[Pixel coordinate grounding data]
==============================
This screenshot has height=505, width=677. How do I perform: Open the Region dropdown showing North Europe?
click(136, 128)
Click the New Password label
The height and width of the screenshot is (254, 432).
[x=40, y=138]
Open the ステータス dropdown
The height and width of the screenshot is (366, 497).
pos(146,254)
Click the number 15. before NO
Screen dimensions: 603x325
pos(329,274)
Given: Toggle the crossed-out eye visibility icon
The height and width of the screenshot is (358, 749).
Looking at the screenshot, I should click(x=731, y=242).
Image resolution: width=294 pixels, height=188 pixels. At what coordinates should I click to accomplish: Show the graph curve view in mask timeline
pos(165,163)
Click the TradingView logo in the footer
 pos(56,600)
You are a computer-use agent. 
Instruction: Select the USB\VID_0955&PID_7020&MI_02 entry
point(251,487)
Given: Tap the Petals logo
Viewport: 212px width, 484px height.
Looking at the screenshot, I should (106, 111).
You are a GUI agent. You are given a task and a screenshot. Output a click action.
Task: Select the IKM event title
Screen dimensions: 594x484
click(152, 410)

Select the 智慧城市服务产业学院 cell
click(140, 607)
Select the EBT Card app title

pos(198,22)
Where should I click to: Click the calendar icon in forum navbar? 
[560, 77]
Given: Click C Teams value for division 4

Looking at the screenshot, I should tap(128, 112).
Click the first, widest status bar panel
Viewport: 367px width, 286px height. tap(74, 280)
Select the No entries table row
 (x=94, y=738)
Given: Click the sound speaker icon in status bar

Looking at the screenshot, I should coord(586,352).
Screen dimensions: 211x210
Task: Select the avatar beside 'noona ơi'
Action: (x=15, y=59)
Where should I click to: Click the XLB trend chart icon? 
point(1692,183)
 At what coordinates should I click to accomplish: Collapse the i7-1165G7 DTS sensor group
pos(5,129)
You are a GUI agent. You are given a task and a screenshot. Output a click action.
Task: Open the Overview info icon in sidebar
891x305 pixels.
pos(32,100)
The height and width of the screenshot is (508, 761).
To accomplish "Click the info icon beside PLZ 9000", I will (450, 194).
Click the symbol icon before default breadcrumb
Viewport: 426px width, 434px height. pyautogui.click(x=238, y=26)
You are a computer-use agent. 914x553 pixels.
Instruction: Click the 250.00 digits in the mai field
==============================
### WHAT TO PRODUCE
Starting from the line containing "891x305 pixels." and ending with the final line of the data, reproduce each line exactly as it appears, including no other lines.

### EXERCISE OUTPUT
891x305 pixels.
pos(32,100)
The height and width of the screenshot is (508, 761).
To accomplish "Click the info icon beside PLZ 9000", I will (450, 194).
Click the symbol icon before default breadcrumb
Viewport: 426px width, 434px height. pyautogui.click(x=238, y=26)
You are a computer-use agent. 914x553 pixels.
Instruction: Click the 250.00 digits in the mai field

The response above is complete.